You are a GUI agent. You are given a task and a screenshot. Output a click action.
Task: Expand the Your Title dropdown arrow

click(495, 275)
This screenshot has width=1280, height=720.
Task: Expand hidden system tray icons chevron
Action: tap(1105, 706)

-*-*-

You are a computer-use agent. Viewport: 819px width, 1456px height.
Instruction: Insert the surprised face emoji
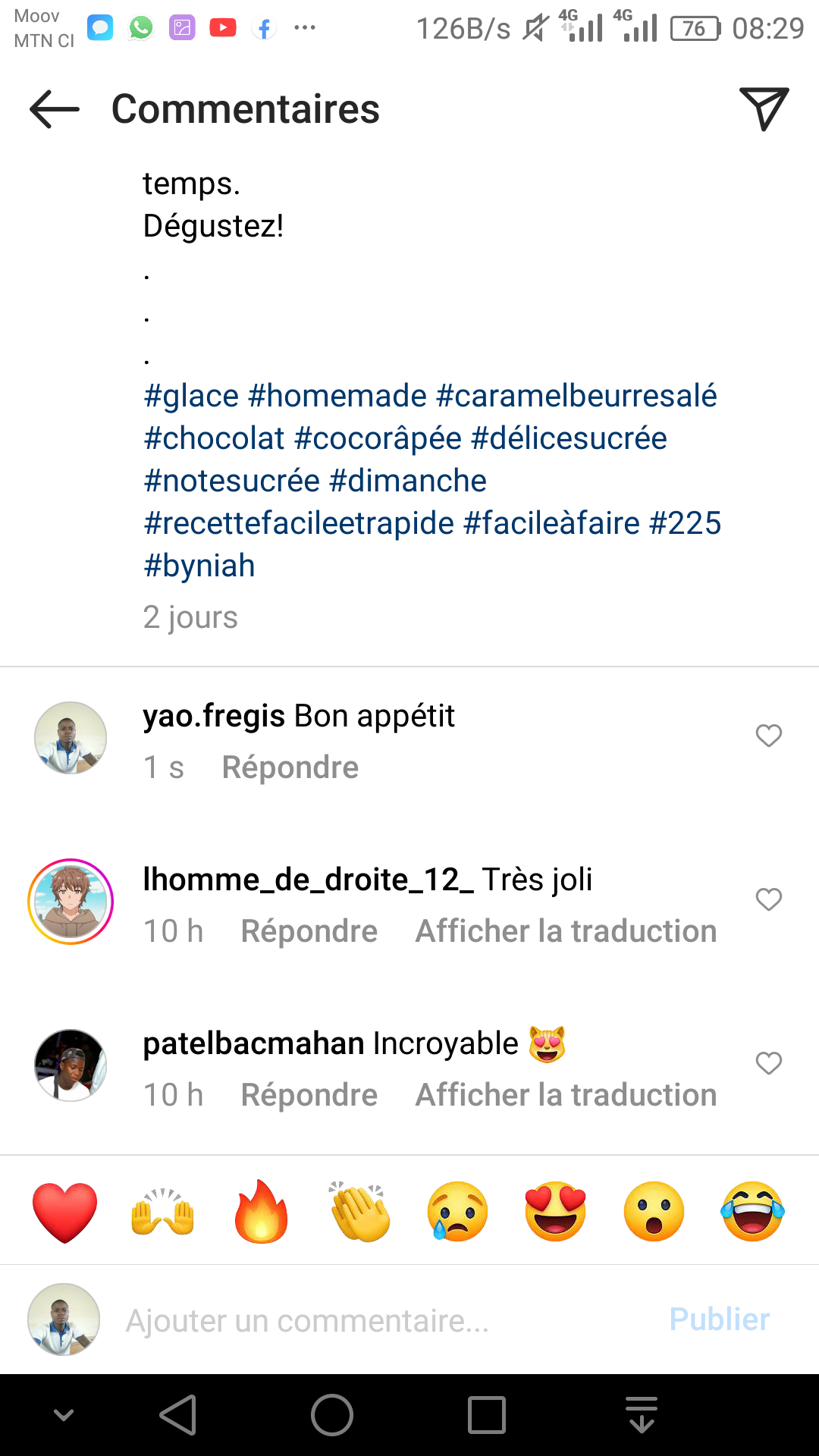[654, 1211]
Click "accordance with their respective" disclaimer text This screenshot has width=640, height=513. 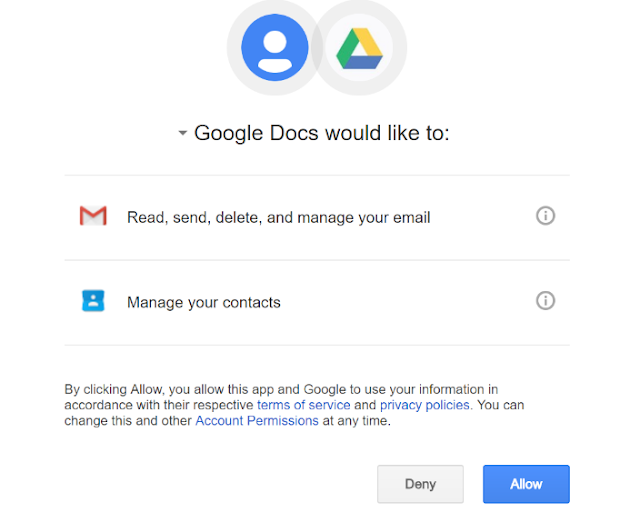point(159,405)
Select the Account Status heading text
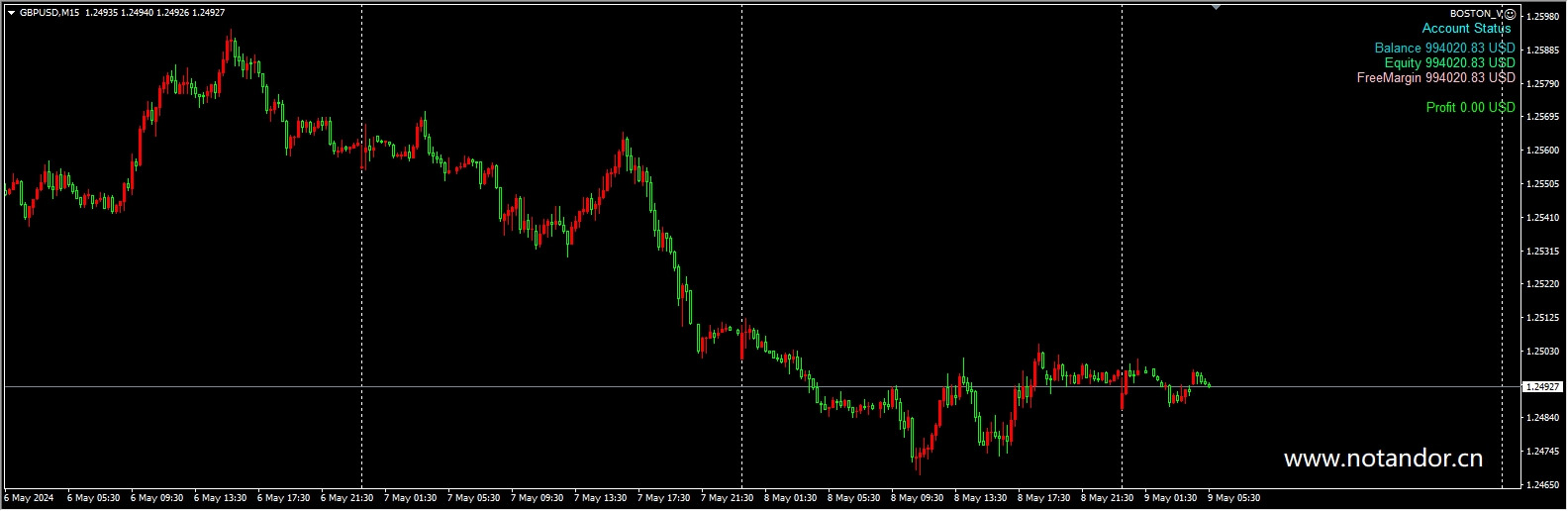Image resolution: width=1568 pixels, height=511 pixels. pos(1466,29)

-*-*-

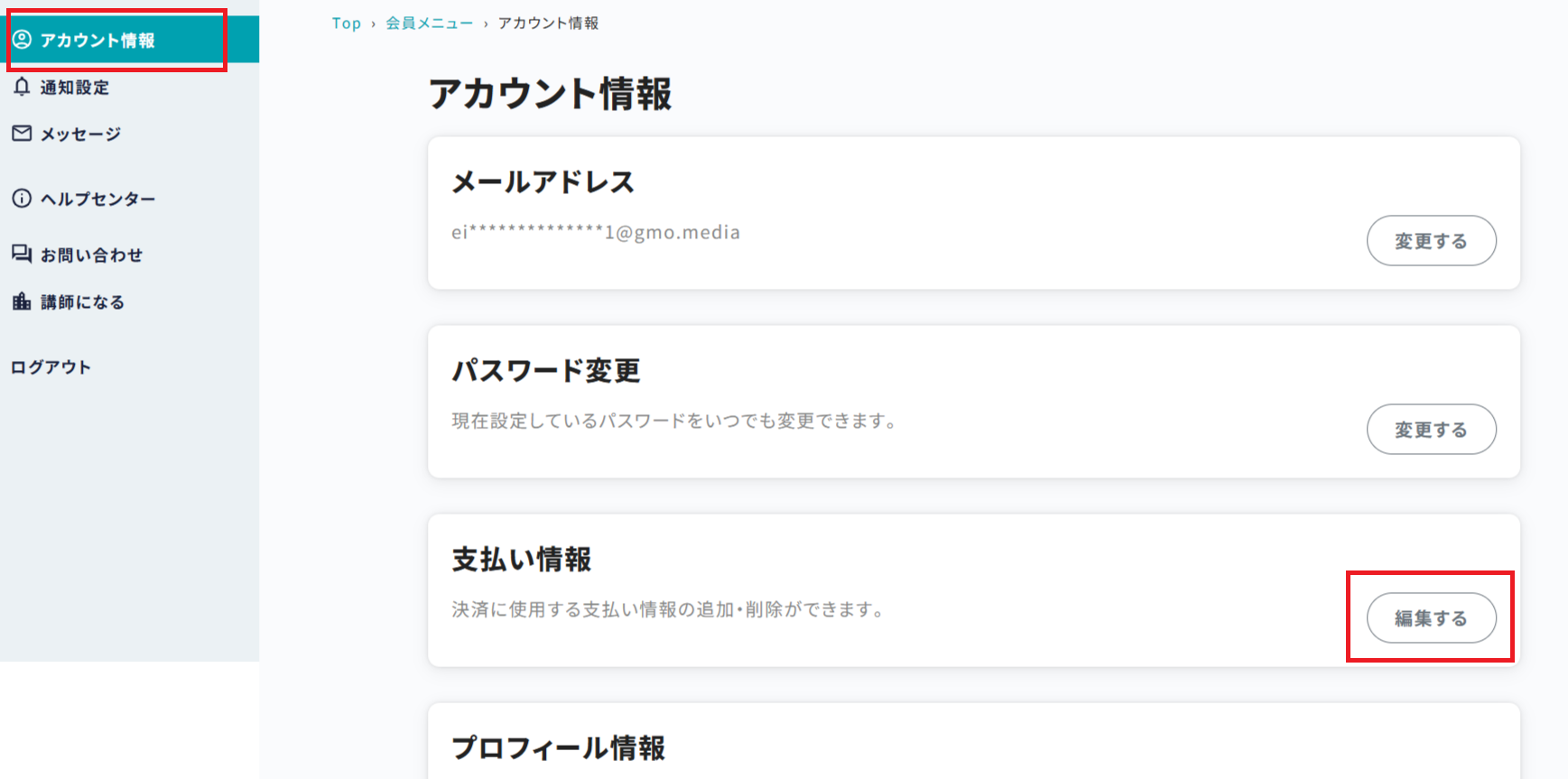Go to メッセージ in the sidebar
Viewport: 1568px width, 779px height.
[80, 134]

-*-*-

**Work instruction**
Every line above holding the string "agent" should be listed.

**Your response**
You are a GUI agent. You are given a task and a screenshot. Output a click action.
You are a computer-use agent. Viewport: 819px width, 1456px height.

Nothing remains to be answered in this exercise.